In so many instances cash is convenient, except this one. I think there may be a concern over counterfeit currency too. One the official closing occurs it is very difficult to undo.

Anonymous says:

Wow! That is a lot of cash to have on hand. The thought of paying for a house with cash in hand is a fun idea to entertain. Perhaps with that amount of cash they have reason to want to avoid the banks?

Anonymous says:

I suspect a lot of people in this situation end up depositing the cash in an overseas bank with the hopes of avoiding getting detected by the IRS. I don’t recommend that route though as I’ve heard of a bank somehow ‘losing’ someone’s account money when they tried that. It does sound like you pretty much have to deposit the money in a bank to buy something as big as a house.

Anonymous says:

I was watching an episode of HGTV’s House Hunters International – and in a lot of countries you do have to bring a suitcase full of cash. That’s way too nerve-wrecking for me. Knowing me, I’d leave that suitcase in a restaurant or something.

Anonymous says:

I wish I had a suitcase of cash. I wasn’t aware that transactions over $10,000 are tracked. I just transferred 10k to my checking account from my saving account to use as a “good faith” deposit on a house we’re buying. Now I guess the IRS will be “watching me”.

Luke Landes says:

I doubt you’ll be “watched” because of that.

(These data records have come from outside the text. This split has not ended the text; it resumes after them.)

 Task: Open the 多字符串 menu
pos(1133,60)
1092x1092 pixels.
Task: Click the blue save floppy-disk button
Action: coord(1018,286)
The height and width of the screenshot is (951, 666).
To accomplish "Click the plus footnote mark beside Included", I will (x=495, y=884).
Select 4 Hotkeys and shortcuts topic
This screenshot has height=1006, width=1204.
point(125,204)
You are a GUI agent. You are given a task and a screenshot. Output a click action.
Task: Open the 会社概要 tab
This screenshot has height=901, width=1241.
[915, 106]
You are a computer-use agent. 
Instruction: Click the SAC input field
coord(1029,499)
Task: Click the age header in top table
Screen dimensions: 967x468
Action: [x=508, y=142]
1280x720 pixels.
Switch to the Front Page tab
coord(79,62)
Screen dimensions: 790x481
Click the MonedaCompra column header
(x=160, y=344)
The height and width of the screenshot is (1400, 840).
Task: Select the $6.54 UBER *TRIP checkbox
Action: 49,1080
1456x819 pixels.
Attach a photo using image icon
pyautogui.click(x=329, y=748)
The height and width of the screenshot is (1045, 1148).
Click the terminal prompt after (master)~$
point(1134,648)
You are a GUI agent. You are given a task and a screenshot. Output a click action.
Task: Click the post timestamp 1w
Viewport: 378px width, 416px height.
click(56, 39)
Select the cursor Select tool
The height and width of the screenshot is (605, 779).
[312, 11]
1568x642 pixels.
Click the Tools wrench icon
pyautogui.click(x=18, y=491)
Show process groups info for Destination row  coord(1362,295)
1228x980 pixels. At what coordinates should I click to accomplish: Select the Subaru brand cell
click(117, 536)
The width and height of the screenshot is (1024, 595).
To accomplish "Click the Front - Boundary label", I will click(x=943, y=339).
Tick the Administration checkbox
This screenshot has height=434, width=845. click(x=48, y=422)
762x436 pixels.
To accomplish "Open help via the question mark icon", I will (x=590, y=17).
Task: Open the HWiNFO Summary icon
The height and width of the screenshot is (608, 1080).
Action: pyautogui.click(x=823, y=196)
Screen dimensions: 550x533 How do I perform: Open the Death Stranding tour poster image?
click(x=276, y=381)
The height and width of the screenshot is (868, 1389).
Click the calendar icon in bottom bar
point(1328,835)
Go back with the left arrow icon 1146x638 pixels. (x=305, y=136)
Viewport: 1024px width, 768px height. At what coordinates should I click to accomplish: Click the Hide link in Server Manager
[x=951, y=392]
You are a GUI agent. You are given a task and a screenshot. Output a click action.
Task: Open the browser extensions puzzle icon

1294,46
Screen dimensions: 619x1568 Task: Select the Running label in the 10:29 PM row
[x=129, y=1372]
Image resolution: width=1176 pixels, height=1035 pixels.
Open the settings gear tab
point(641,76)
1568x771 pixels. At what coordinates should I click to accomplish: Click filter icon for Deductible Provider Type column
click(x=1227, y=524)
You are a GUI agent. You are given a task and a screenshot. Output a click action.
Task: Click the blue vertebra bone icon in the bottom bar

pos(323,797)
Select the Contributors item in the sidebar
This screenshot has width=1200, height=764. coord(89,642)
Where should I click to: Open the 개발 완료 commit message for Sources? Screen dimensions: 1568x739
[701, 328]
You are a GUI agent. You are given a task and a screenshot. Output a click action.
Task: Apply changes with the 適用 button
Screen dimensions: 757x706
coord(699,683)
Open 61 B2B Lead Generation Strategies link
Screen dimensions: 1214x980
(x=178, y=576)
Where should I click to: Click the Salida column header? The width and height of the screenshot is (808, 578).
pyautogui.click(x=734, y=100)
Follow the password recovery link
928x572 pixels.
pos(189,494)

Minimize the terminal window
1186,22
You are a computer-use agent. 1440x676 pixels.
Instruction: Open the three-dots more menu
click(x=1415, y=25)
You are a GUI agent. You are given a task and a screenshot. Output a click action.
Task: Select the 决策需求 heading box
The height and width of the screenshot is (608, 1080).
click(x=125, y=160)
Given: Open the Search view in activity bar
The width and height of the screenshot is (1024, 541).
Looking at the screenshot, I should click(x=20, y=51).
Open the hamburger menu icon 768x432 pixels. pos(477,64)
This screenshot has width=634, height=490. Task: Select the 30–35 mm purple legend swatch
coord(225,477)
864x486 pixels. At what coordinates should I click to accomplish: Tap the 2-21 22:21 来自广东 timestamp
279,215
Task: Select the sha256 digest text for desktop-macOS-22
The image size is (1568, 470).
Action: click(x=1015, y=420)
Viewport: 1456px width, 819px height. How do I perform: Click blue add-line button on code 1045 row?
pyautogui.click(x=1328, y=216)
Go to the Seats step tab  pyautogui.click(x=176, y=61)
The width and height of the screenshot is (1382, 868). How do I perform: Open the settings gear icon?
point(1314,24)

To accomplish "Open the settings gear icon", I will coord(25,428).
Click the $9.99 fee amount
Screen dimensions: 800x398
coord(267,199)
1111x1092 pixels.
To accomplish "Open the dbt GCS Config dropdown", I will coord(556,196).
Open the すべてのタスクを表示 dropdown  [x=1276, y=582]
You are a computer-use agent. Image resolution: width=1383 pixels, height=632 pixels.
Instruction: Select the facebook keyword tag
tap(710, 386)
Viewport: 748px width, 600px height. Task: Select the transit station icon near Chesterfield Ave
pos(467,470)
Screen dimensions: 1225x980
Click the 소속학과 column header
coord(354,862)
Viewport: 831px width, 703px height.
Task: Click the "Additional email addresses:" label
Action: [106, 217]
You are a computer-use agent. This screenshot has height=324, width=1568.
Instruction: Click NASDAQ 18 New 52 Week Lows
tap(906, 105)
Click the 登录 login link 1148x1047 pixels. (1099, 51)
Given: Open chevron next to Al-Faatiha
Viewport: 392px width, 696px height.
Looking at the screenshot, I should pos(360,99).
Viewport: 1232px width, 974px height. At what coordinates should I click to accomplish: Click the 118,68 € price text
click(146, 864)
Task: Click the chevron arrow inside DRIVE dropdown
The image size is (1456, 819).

The CTR is used for currency transactions (those involving cash). The form to watch out for is the Suspicious Activity Report, but that won’t get filed unless a teller thinks you have dangerous intentions.

lynn says:

I once transferred a little over 10000 from my savings to checking to pay off a vehicle. The government knew about it and considered it income. So I paid taxes on it rather than getting in a (blank) contest with them.

Anonymous says:

I was under the impression that buying a house with cash simply meant no financing – at closing a cashiers check or even personal check in the event the house is sold by a bank to a member. I, for one, would be concerned about fraud, counterfeiting, or illegal activities – drugs, distribution, or what have you.

I’m interested to hear more about this. I’ve never been in a position where buying a home with cash made sense, so this is all new to me.